Paradoks opieki nad obiektami
Jednak czym innym jest skrupulatne wykonanie izolacji w technologii iniekcji ciśnieniowej, a zupełnie inną sprawą elementarne wręcz zabezpieczenia konstrukcji przed zalewaniem (a właściwie ich brak). Kilka budynków dalej, na tej samej ulicy, podczas spaceru w deszczu, natknąłem się na nieszczelną rynnę i całkowicie zalaną ścianę frontową kamienicy. Sama elewacja, już zniszczona, nosi ślady wieloletniego zalewania. Niestety nikt się tym nie zajmuje.
Paradoksem jest fakt, że jednym obiektom pozwala się w ten sposób niszczeć, na innych nazbyt skrupulatni inspektorzy widzą przecieki nawet tam, gdzie ich nie ma.
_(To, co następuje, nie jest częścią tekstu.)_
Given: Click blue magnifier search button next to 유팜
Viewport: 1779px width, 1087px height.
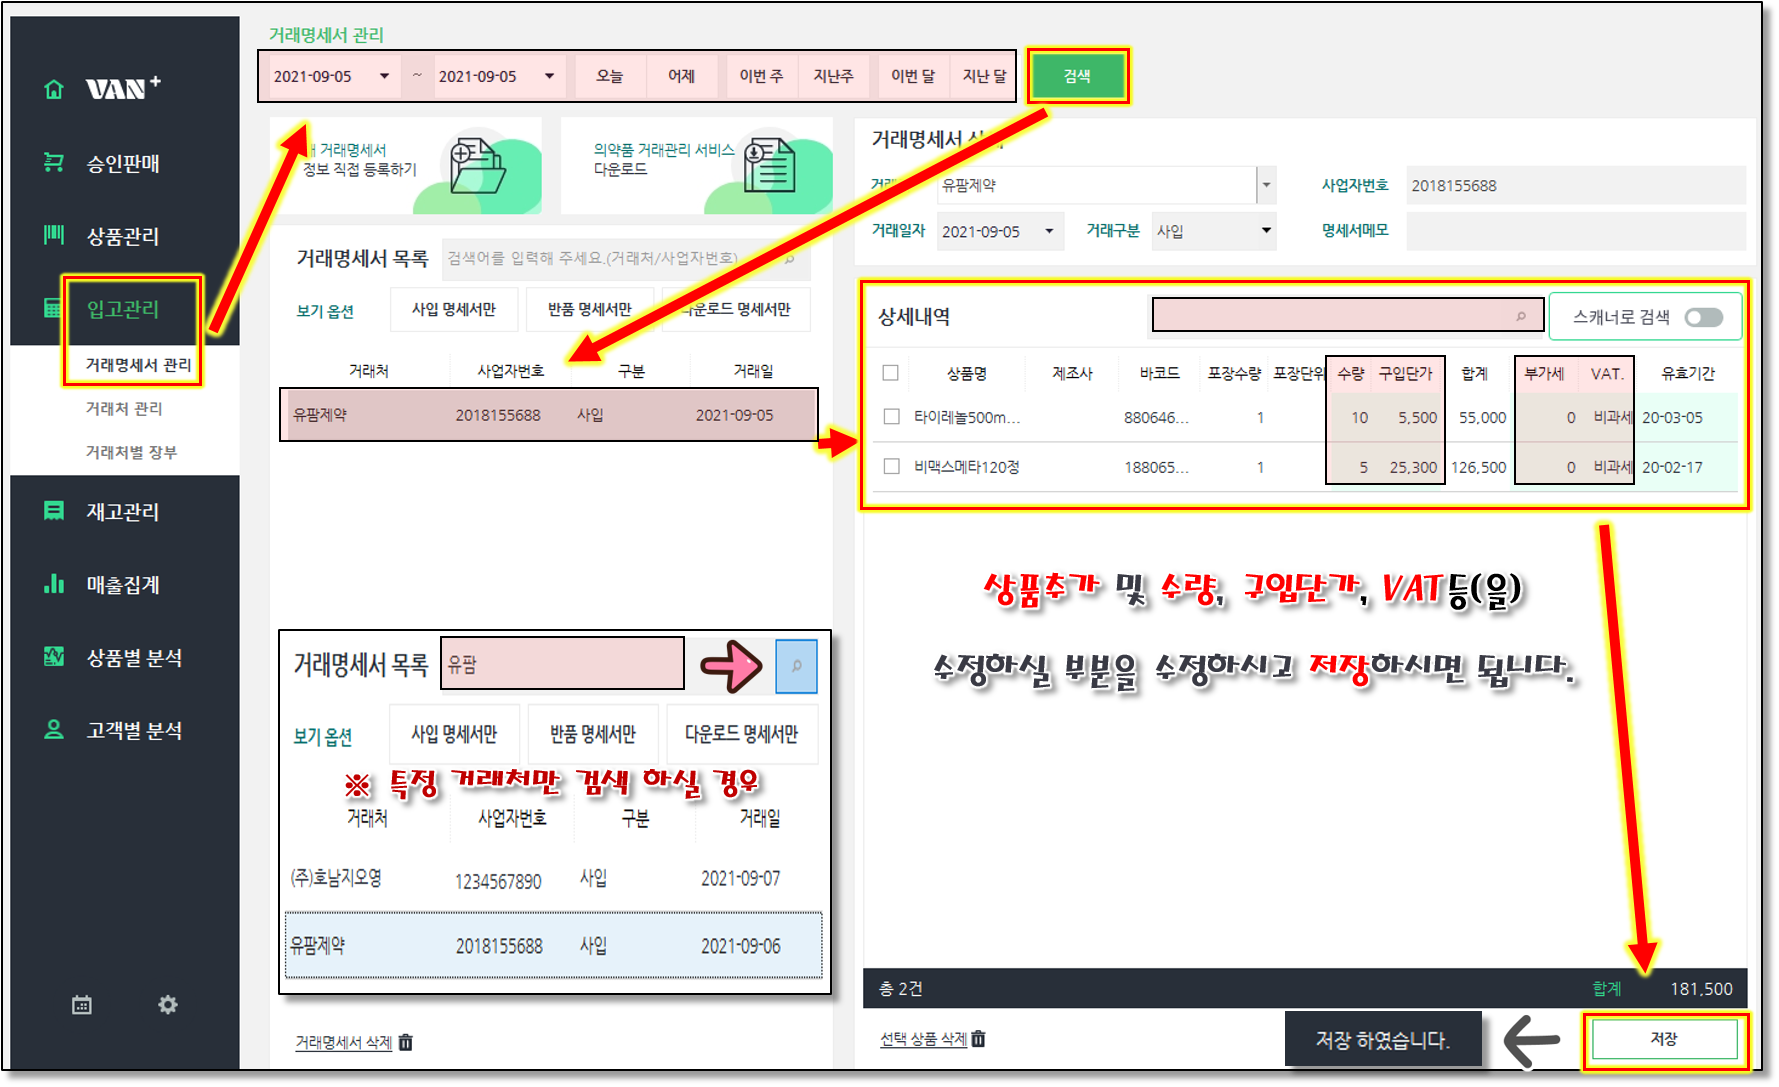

Tylko wielkie sprawy, miliony
Za kilka lat oglądana przeze mnie kamienica stanie się czyjąś własnością i nagle okaże się, że ściany należy uszczelnić, elewację naprawić, a mury wzmocnić. Powstanie bardzo dokładny i fachowo opisany program naprawczy. Na naradach koordynacyjnych ktoś usłyszy mądre przemowy o sposobach i technologiach napraw takich uszkodzeń. Szkoda tylko, że dziś nikt odpowiedzialny za ten obiekt nic nie robi w tej sprawie. Bo dziś właśnie niewielkim kosztem można by uszczelnić rynnę i tym samym przedłużyć żywotność frontowej ściany obiektu. A tego niewielkiego trudu naprawy rynny brakuje. Czekamy na sposobność zrobienia „prawdziwego” remontu za prawdziwe pieniądze. Wydaje się, że nie robimy nic małego, nawet w totolotka gramy tylko dla milionów złotych w kumulacji.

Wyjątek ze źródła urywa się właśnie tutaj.